The second part of the Act requires private employers to permit employees to establish joint employer-employee workplace safety committees, beginning on November 1, 2021. Each workplace safety committee shall be composed of employee and employer designees, provided at least two-thirds are non-supervisory employees. Workplace safety committees shall be authorized to, among other things, regularly schedule meetings during work hours at least once a quarter that shall last no longer than 2 hours. Employers must also allow employees to attend a training (limited to no more than 4 hours)—without suffering a loss of pay—on the function of worker safety committees, rights established under this section, and an introduction to occupational safety and health. Similarly to the safety standards, an employer cannot retaliate against an employee who participates in a safety committee.

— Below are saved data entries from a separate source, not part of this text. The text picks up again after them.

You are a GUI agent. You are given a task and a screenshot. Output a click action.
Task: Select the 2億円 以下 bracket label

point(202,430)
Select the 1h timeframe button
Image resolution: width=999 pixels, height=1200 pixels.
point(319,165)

The amendments also specify that employers are only required to permit one safety committee per worksite, and the amendments limit the purview of the workplace safety committees to issues of occupational health and safety.
Accordingly, with these new timeframes in mind, and an employer’s clarified obligations, New York employers should review their existing safety and return-to-work plans, keep an eye out for regulations from the NYSDOL, and consult with legal counsel to ensure compliance with the HERO Act’s new safety requirements, as amended.